A pesar de la imagen de la España hundida que La Habana presenta insistentemente en la televisión oficial, este país vive en una relativa paz social. La gente exige trabajo y mejoras, pero no experimentos con ideologías fracasadas. Un Estado de bienestar sólido es capaz de resistir determinadas terapias de choque, como las adoptadas por el Gobierno español para afrontar la crisis. Todo tiene un límite, pero el capitalismo, como ha quedado demostrado, vive (y sobrevive) al ritmo de sus ciclos altos y bajos.

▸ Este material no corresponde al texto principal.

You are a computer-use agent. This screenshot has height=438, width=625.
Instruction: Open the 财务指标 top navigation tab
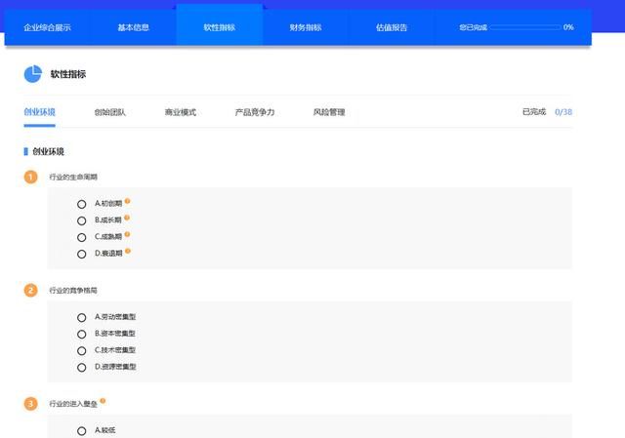pyautogui.click(x=306, y=27)
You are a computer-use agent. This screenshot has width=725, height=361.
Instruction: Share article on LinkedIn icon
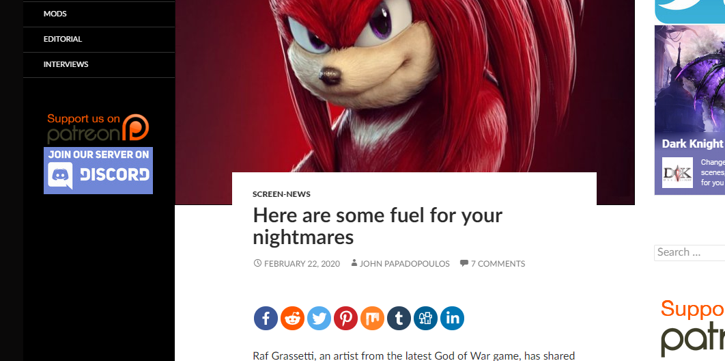pos(452,318)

España necesita ya una segunda reforma política, que exija mayor democracia interna en los partidos y una mejor redefinición de las instituciones, entre ellas las legislativas y judiciales. En nombre de una transición modélica, al parecer intocable, ni conservadores ni socialistas han querido romper el hielo. Pero también sus votantes han refrendado la quietud.

En este sentido, la presión ciudadana continuará siendo importante si aprovecha, por los cauces legales, la generosidad de la democracia. Para ello los españoles deberán discernir entre las necesidades reales de la gente y el oportunismo de los prototalitarios.

La prueba de cuántos ciudadanos promueven un cambio de sistema se materializará el domingo en las elecciones municipales y regionales. Si todo ese cabreo y enfado no se reflejan contundentemente en las urnas, los provocadores tendrían que recoger la carpa y dejar a los ciudadanos el protagonismo de las protestas.